The problem → Extend the passage below on the UN Charter's ban on the use of force in international relations, picking up right after its last sentence.

Before the emergence of the United Nations, the resort to military force in the international arena was an ordinary tools to implement the policies of nation-states and to end their differences; which made the power to had crucial roles at the level of management of international conflicts and disputes; despite some international efforts made in the framework of the Convention (Drago Porter) in 1907, which emphasized the prohibition of the use of force to recover debts, as well as the League of Nations which characterized between the legal and illegal wars, then the Charter (Kellogg-Briand) in1928, which tried unsuccessfully to restrict the use of force in international relations().

The outbreak of the Second World War revealed the limitations and the fragility of these efforts and attempts; this why the United Nations body makes the most urgent priorities to counter-violence and use of force in international relations. In this context, Article 2 of the Charter in paragraph 4 states that:

“All Members shall refrain in their international relations from the threat or use of force against the territorial integrity or political independence of any state, or in any other manner inconsistent with the Purposes of the United Nations”().

This Article shows that the Charter not only prohibit the resorting to use force, but denied even the mere threat of using force, regardless the causes lead to this use of force. But the same Article include an indication to some exceptions to use force, this use which consistent “with the purposes of the United Nations”.

Dataset excerpt →
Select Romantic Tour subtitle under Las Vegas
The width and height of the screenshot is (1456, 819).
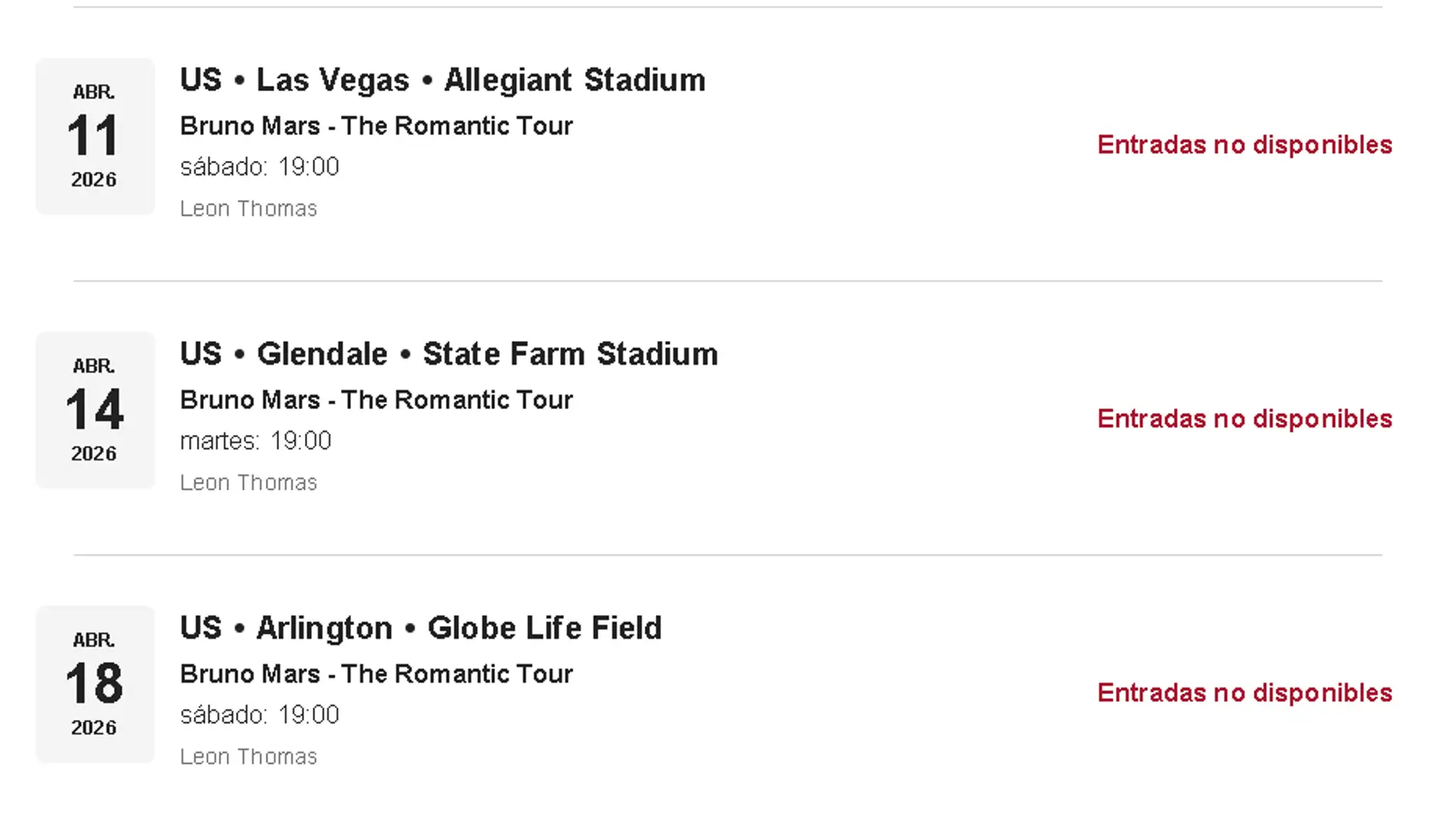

Reply to the exercise →
That what lead to the exceptional and legitimate cases provided by the Charter: a situation of legitimate defense of individual or collective (Article 51 of the Charter) and the case of the United Nations intervention to address threats to peace

and security or prejudice to them, or acts of aggression in the framework of the so-called system of collective security (Articles 41 and 42 of the Charter).

Article 51 of the UN Charter read: “Nothing in the present Charter shall impair the inherent right of individual or collective self-defense if an armed attack occurs against a Member of the United Nations, until the Security Council has taken measures necessary to maintain international peace and security…”().

Although the Charter grants the States (individually or in groups) the right of legitimate self-defence, it put some conditions to restrict and control the use of this right; to prevent the using of this right for aggression purposes, and to achieve strategic interests.

Because of this Article 51 continue to read: “…Measures taken by Members in the exercise of this right of self-defense shall be immediately reported to the Security Council and shall not in any way affect the authority and responsibility of the Security Council under the present Charter to take at any time such action as it deems necessary in order to maintain or restore international peace and security”().

This paper tried to shed lights on the legal requirements of self-defence in International law, and according to the Charter of the United Nations, with discussion some practical cases of using the right of self-defence in international relations.

The Concept Of Self-Defence

The concept of Self-Defence does not aim to define the conditions in which the competent organs of the collective security will take action to maintain international peace and security, but rather to define the situations in which the state, acting without the authorization of those competent organs, may use force to protect those essential rights on which its security depends. The essence of this concept is that it is concerned with legal responsibility, the right of self-defence presupposes the delictual character of the conduct of states against which action is taken, and questions of convenience, desirability, or political wisdom are irrelevant to it. Moreover, the criterion of self-defence, namely the imminent or actual danger to the state’s security, has no necessary coincidence with the criterion of collective, has no necessary coincidence with the criterion of collective action for the restoration or maintenance of international peace and security().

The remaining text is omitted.